Page excerpt
# Your average Yield and method with a  600w.



## Jericho (Jan 30, 2012)

Hey all. So I'm going to plant my 12/12 tomorrow. 

Ceres Seeds
Northern Lights x Skunk #1
White Indica

Magus Seeds 
Motavation

What is your average yield with 12/12s under a 600w. Im not looking for a definitive answer, just an estimate. I plan on flowering as early as they show sex. If any decide to become monsters then they will be tied or topped 

Just looking for an idea of what I'm going to get. I used to get about 2oz off each auto in there. Im hoping i will get more than that off these. 

Discuss, comment give me ideas and convo hehe.


----------



## Lemon Jack (Jan 30, 2012)

I grow with a 600 watter in DWC  5 plants in a 4x4.  They usually end up around 4.5 to 5 ft tall and I get an average of 3 oz per plant. With as low as 1.5oz. and as high as 5.5 oz.

I think my yields are decent however my plants are a real pita to care for being they get soooooo big lol.  My next grow I plan to switch to organic soil.  More plants flowered younger. I think they will be more manageable if they weren't sooo tall.


----------



## nouvellechef (Jan 30, 2012)

Are you sitting down?


----------



## Hushpuppy (Jan 30, 2012)

I think you could pull a good 3-4oz (Dry) off each one if you do them right.


----------



## Jericho (Jan 30, 2012)

I'm going yo do anything I can to get a good yield. Need to stock up before summer. Depending on my yield I will decide between staying 12/12 or auto. If I dont get more than 3oz off each it won't be worth staying on the 12s


----------



## bho_expertz (Jan 30, 2012)

Got 286 gr last grow with a 600w. From seed 8 plants in smartpots.

I really hope i can take that number way up to at least 400gr in this one. It is a hope of course .


----------



## Locked (Jan 30, 2012)

Dataset entries
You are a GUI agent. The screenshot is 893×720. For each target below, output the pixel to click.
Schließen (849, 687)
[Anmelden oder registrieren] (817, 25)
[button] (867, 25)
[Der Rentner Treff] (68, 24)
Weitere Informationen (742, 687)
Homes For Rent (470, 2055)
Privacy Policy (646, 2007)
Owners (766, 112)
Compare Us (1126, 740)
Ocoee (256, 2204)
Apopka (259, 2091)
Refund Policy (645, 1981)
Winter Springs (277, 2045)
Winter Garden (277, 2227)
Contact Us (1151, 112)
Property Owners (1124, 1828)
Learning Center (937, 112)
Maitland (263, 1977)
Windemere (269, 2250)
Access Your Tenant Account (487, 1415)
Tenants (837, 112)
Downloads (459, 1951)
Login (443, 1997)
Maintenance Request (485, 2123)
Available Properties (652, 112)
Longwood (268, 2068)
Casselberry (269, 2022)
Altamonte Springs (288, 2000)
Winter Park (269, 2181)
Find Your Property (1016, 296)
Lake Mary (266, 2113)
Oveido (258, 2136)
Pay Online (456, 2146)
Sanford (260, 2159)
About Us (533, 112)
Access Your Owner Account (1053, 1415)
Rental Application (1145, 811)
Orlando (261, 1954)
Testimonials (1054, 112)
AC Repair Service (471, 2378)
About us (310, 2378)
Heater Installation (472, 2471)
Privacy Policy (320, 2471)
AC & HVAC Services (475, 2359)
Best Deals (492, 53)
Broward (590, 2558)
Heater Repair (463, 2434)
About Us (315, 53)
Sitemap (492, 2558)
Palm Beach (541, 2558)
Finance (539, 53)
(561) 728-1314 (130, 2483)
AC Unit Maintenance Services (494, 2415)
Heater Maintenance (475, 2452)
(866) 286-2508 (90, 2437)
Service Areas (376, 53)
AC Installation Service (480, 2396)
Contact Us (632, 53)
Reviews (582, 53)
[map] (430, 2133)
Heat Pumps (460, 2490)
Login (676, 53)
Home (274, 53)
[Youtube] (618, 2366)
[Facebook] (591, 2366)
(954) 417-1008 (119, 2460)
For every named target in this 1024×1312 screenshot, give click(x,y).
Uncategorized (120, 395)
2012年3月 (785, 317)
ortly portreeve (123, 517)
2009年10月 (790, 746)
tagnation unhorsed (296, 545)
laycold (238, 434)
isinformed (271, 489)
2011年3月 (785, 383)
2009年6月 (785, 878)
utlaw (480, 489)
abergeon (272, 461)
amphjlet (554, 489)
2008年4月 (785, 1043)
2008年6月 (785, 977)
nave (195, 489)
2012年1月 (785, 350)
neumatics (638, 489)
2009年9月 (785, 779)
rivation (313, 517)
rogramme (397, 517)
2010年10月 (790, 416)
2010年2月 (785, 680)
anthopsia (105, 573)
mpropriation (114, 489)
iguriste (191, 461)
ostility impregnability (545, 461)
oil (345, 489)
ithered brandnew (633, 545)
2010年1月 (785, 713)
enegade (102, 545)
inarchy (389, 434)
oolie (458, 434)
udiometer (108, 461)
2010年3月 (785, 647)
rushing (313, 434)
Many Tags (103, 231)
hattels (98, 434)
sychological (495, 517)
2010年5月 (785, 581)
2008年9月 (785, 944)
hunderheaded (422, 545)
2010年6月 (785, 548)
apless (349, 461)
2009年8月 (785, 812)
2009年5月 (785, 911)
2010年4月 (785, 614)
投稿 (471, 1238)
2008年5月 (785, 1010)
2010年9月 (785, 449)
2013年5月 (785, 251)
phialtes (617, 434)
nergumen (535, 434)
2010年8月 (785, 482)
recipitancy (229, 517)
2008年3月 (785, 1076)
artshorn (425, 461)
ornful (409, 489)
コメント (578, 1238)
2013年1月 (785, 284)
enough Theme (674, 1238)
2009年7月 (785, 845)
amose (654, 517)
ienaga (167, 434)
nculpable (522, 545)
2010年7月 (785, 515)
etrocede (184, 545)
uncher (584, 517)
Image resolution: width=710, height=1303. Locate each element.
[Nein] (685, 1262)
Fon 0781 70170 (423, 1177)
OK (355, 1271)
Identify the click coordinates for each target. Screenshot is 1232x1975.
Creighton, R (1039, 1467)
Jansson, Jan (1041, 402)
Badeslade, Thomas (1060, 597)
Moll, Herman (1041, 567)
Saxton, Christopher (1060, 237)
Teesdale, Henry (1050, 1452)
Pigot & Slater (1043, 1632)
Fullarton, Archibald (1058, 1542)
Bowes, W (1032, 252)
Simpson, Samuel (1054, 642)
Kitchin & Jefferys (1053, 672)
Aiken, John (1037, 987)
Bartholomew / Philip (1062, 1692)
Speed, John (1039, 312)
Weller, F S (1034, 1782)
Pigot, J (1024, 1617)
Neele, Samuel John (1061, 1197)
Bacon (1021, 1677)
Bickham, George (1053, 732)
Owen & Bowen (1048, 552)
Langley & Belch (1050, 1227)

What is asked
List the strains Jericho plans to plant, as named in the forum thread's first post. The items play no part in this exercise.

Response
Northern Lights x Skunk #1, White Indica, Motavation